Comodo - you are fired!

Hello everyone!

Thought I'd share this bad experience of mine with a security firewall which I have used for such a long period of time without any issues whatsoever. And it was also a piece of software which I always have praised for its effectiveness and toughness.

Yesterday, I decided to finally downgrade to Windows 7 from 8.1 for some software compatibility issues (360 IS is incompatible with Update 1). After installing all the drivers and necessary software, it was time for me to install Windows Updates. It searched for like 144 Updates, and then began the updating process. After all the Updates were downloaded, it started the installation process, but after some time, I figured out instantly that something was wrong and the installation was taking way too long. The CF was blocking some process/service which was the root cause of all evil. I had to manually tell CF to trust the file and let it run with full authority, but the pop-up kept coming up from time to time which was weird given the fact that I already had given the nod to trust it. But still, I gave it more than enough time to complete and went to sleep. After I woke up early in the morning, I got stunned to see that the installation process was still stuck at "installing update 22/144," and the same process/service was being blocked/sandboxed by CF over and over again which didn't let the task complete.

Now, what I still fail to understand is, that how come a top firewall like Comodo act so dumb or stupid that it's not even recognizing Microsoft's legit files anymore? Fair enough, if the files are unknown, then it must block or sandbox them immediately. But it should never ever be interfering with Windows Updates in the first place. This is really so disappointing. It wasted so much of my precious time and crippled my system to the point where I had to do a clean install again today.
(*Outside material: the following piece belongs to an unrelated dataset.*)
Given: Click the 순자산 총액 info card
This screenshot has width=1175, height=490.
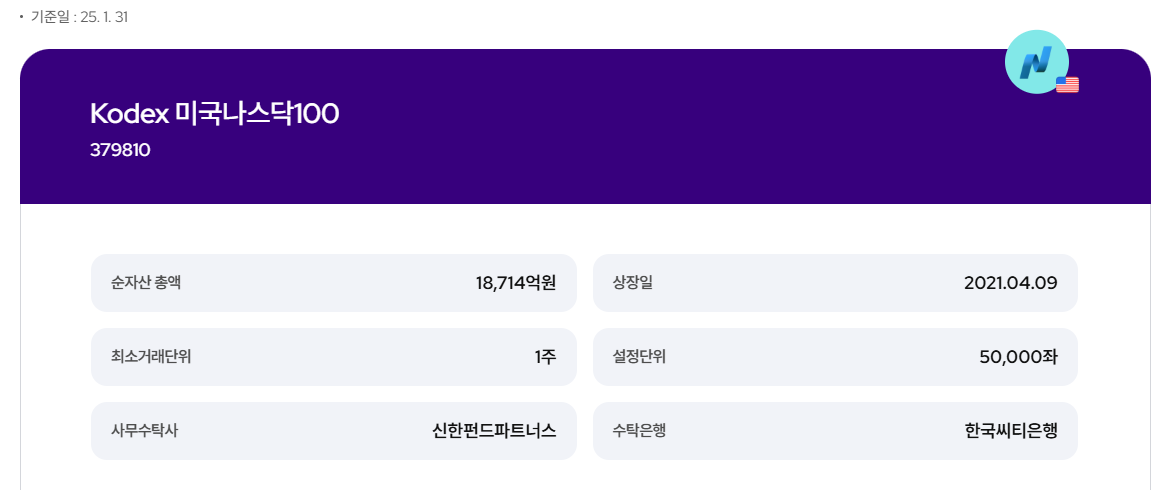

Now, I'll never ever be using it again in the near future or at all. Because to me, CF has become a pretty dumb piece of software.

 

Back when I was still using OA I also got the same problem. I've trained it and built a whitelist, but even though all Windows components which are required to do an update were trusted, the update still stuck. There might be something blocked by OA in the process of booting. I don't think it's the problem with CF. Security software might interfere with Windows Update sequences. The solution is to temporarily disable the HIPS when doing an update, then turn it back on after it's finished. Also, a suggestion, but perhaps this is a good reason to start using a drive imaging software so you don't have to re-install the OS when something goes wrong, yes?

 

The HIPS was already disabled.

 

Was that including the behavior blocker (auto-sandbox)?

 

Not the Auto-Sandbox.

 

Temporarily disable it as well.

Just a personal opinion of mine, but based on my experience, the auto-sandbox feature does more harm than good. I even disabled it all the time and just used D+.

Spoiler

D+ has its own problem though.

 

The Windows Firewall will do the job for me.

 

I experience a similar issue with Cfw when in Event Viewer and I click Event Log Online Help. No matter how many times I tell cfw popup to allow as a system app, and do not isolate again, it still blocks the connection unless the sandbox is disabled. Very annoying.

 

Comodo's HIPS set on disabled will not turn it off; it will just "sleep" and let the BB take charge until the BB can't decide then the HIPS kicks-in.

 

I had the same problems with CIS blocking Windows updates. It also failed it's own leak test and blocked my other devices from accessing my computer. I now use PrivateFirewall.

 

CFW a dumb piece of software? An individuals computer configuration, installed software, and in many instances, how the dumb piece of software is configured by the end user has as much to do with such issues described as anything else. The last time I looked you can find a similar post, made in this forum, in regard to just about every security product ever made. Maybe we should throw all that dumb software into a pile, light it up and have ourselves a clam bake.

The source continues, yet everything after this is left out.